Ethereum creator Vitalik Buterin recently expressed frustration on the extreme focus on making a quick profit from an ICO instead of helping to improve a system that is still easily bogged down by Cryptokitties and EtherDelta. To be fair, scaling is still a problem for most blockchains and all the sniping over social media doesn’t help. While Buterin did acknowledge that he wasn’t likely to leave purely due to “stupid jokes,” all the community infighting over the direction that cryptocurrencies should take could drive Buterin away from his own creation if real progress wasn’t being made.
Virtual Signaling Annoys Me. Creating Value for Users Doesn’t.

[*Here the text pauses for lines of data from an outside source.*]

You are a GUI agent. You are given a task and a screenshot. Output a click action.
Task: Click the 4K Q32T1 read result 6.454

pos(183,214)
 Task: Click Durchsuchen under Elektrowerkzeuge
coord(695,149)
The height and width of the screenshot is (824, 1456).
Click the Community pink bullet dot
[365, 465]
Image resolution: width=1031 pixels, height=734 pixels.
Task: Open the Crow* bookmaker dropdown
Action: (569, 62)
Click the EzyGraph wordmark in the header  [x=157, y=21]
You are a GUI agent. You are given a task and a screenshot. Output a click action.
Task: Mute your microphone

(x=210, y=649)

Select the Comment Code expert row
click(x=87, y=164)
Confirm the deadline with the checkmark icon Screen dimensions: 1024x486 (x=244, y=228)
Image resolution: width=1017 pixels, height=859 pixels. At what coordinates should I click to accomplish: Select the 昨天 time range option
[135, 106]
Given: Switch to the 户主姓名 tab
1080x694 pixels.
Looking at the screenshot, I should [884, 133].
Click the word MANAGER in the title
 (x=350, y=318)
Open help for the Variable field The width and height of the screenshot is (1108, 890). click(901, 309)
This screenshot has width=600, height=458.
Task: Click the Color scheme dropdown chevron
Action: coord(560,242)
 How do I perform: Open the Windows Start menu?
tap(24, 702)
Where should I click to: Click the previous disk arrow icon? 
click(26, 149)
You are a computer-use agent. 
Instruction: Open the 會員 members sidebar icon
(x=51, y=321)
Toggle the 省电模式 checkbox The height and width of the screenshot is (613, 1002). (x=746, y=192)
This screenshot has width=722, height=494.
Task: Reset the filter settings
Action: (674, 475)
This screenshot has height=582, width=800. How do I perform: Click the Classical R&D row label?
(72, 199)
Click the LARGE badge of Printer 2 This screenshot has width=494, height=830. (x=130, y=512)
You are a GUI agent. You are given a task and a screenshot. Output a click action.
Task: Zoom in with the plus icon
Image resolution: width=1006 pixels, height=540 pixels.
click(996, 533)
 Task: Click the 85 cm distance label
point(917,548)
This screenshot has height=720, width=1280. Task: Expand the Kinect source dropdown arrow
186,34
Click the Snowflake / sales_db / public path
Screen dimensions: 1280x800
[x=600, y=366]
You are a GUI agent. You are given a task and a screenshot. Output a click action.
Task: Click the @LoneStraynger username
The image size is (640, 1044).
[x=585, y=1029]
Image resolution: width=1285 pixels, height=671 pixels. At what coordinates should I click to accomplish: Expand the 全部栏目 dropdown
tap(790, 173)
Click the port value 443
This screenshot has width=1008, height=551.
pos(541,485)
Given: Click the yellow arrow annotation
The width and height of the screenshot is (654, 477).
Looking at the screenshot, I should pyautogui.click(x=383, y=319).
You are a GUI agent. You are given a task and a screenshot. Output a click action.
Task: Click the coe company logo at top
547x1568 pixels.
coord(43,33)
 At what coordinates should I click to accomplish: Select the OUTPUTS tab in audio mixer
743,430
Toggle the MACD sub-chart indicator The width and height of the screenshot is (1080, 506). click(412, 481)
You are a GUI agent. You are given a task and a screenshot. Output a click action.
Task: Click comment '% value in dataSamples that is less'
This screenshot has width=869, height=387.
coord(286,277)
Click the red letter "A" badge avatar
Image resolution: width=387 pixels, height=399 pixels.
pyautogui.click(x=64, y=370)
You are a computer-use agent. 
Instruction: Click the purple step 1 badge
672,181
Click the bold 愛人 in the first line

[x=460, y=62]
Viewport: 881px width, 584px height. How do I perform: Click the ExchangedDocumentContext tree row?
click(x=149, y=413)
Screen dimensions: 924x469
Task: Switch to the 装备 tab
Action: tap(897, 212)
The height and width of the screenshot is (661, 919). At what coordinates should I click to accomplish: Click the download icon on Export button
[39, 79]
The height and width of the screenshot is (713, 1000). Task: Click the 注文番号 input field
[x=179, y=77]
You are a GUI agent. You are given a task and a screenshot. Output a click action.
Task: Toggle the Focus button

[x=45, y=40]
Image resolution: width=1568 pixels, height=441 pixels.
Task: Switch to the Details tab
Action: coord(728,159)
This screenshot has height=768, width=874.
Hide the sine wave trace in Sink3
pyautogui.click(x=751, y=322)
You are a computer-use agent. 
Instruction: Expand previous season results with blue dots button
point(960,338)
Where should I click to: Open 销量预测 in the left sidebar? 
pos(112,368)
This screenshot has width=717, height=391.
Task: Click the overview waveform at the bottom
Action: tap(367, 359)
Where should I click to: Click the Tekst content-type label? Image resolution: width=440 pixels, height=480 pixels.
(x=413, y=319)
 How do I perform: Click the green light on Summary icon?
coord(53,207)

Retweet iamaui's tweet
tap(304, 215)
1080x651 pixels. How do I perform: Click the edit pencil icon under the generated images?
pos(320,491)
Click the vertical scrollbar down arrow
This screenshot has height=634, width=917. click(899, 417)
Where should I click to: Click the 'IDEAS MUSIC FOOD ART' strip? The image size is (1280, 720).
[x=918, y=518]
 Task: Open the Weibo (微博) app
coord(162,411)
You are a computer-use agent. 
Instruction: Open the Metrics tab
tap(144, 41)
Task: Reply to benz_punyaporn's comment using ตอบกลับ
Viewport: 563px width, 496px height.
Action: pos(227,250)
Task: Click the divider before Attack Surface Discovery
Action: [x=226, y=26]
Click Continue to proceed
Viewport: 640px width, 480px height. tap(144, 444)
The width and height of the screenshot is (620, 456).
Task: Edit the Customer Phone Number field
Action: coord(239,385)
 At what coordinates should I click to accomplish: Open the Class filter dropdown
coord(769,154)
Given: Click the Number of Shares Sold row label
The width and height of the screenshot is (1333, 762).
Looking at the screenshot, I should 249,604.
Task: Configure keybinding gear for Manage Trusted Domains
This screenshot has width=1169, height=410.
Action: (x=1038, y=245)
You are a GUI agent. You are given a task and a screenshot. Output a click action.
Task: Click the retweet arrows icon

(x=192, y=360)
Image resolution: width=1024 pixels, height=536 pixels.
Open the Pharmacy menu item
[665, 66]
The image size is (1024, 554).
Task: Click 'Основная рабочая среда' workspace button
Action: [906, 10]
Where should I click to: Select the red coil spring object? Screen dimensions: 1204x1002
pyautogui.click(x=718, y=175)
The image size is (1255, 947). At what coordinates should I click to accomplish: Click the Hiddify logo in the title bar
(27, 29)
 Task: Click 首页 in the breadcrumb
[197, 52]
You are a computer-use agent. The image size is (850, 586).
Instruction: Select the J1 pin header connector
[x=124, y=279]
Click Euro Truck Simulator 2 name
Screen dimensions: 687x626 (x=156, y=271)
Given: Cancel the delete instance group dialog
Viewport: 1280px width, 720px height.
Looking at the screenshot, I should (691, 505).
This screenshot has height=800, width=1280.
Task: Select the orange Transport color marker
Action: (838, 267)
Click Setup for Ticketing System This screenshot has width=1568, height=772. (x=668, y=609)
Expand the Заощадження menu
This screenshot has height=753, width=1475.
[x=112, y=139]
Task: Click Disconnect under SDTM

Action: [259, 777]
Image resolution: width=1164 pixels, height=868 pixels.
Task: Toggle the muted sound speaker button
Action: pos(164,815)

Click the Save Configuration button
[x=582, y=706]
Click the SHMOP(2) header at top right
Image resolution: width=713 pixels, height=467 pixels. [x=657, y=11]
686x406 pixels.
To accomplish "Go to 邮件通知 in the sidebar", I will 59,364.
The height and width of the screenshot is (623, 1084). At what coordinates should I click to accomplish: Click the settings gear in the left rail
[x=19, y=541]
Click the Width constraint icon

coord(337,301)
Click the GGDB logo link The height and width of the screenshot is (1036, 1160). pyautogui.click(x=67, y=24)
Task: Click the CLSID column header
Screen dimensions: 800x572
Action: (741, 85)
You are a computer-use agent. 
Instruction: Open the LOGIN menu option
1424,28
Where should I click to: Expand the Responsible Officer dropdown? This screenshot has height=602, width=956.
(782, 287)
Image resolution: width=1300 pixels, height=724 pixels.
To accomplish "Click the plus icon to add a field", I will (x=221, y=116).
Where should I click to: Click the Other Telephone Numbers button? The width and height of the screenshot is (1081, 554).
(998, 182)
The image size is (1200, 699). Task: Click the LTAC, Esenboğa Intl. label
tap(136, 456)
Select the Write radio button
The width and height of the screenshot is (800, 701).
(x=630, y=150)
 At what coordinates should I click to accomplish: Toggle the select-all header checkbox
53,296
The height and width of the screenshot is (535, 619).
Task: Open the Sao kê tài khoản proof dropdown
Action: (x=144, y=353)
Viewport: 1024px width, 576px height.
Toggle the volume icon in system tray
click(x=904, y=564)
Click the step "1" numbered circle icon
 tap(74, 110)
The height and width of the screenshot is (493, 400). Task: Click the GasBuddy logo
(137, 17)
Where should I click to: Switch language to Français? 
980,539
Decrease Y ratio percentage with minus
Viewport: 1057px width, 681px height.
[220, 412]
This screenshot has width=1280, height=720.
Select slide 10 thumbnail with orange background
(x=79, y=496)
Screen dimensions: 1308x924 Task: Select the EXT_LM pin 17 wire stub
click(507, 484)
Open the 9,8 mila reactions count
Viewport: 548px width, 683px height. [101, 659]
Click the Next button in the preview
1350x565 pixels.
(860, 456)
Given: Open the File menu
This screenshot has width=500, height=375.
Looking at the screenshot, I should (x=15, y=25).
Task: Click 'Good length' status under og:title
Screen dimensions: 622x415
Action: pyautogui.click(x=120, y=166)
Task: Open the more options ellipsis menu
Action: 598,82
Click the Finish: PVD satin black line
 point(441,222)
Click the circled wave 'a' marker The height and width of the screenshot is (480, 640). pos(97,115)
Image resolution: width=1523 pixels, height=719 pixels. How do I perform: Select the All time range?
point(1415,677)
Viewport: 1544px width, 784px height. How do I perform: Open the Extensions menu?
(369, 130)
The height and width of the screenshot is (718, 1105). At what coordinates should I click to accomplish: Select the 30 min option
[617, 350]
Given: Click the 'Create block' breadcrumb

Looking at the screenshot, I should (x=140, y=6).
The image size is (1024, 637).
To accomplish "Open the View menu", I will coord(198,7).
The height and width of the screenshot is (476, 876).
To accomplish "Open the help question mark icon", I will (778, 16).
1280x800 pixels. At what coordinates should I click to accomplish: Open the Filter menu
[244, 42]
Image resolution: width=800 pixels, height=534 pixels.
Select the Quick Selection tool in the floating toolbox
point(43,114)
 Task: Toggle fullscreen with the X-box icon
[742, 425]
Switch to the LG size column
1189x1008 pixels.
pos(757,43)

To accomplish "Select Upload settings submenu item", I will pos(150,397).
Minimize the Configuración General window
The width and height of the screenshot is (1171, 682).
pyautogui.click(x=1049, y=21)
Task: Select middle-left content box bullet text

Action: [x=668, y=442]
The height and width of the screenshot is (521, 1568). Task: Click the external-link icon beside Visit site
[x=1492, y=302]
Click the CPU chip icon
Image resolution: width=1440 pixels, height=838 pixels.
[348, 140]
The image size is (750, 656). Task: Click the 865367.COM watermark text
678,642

Much of the problem is that people get too hyperfocused on quick profits and not enough on creating a product that generates value for its target audience. It’s tempting to issue the ICO before the entrepreneur actually has at least a prototype ready but that doesn’t necessarily mean he or she should. As a couple of cases have shown, the SEC is very likely to come knocking at the door if the entrepreneur is not very careful. This doesn’t necessarily mean that the entrepreneur has a bad idea. It just means that it’s a good idea to at least have an alpha version ready and make sure that all the regulatory paper work is filled out and turned in before issuing the ICO.
Here, I have to admit that I rolled my eyes when I ran across an article on Coindesk titled, “Blockchain’s 2018 Goal? Human Rights Over Financial Gains.” Great; the virtual signalers who demonize all the people who got rich by being early Bitcoin adopters have infiltrated a popular cryptocurrency news site. The article does make some valid points, though.
What can the target audience do with a blockchain-based platform that it can’t do with the two or three mainstream platforms that might already exist? When I suggested in an article for FEE that the homeless could be part of Blocklancer’s target audience, Blocklancer seemed to like the idea that its freelancing platform could be useful to the less fortunate. Its platform is designed so that its audience doesn’t necessarily need a bank account, photo ID card, or permanent address in order to use it. Part of its marketing budget could include outreach to these people. That’s something Upwork can’t do because it’s tied to Paypal and, through Paypal, the banking system and all the regulations that the financial sector has to put up with. When you can define your target audience, not only can you work that into your product design, but you can also create a more cost-effective marketing plan.
Human rights and financial gains need not be mutually exclusive concepts if we bend a point enough to plan beyond the next quarterly report. If you can make a profit and add value to people’s lives at the same time, then you’re doing something right and your quarterly reports can become proof that your product can reach markets that your supposed competitors can’t or won’t touch. It might mean telling the virtue signalers to shove off and go volunteer at a homeless shelter, but that can be a very satisfactory feeling when you are more inclined to focus on how this snazzy new technology called distributed ledgers can give the less fortunate more leverage for lifting themselves out of poverty.
Smart Investment Strategies Come First. Then Invest Based on Values.
To be fair, many ICOs can and will fall flat. Some will fail to launch their product or fall behind on milestones even though the developer team did not intend to commit fraud. Others will have never intended to actually develop their product in the first place. Investors will inevitably lose money if they put wishful thinking ahead of due diligence.
This does not mean that investing based on values is necessarily a bad thing. I favor tools that the less fortunate can use to pull themselves out of poverty. I also like the idea of using blockchain supply chain apps to combat the counterfeiting problem. However, that doesn’t mean that I won’t poke around and see what I can find out about an ICO and check ICOBazaar ratings before I decide where to put my Ethereum. It will do nobody any good if social investors get burned because they didn’t do their homework. So regardless of whether you want to make a profit or put your money behind a project that can solve social injustice, you will do yourself and everybody else a favor by making sure you don’t get distracted by the shiny thing.
Above all, I don’t bash investors and development teams for wanting to make a return on investment. I’m okay with volunteering if it’s what a dev team freely chooses to do, but there is a word for forcing people to provide something of value for free and it’s not a pretty one. The silver lining here, though, is that the return on investment could be seen as a measure of an innovative blockchain app’s ability to provide value for its users that legacy systems can’t. Purely focusing on profits might be a good way to make nice guys like Vitalik Buterin consider leaving the cryptocurrency and blockchain niche altogether, but that does not mean that social good and value creation need to be mutually exclusive ideas.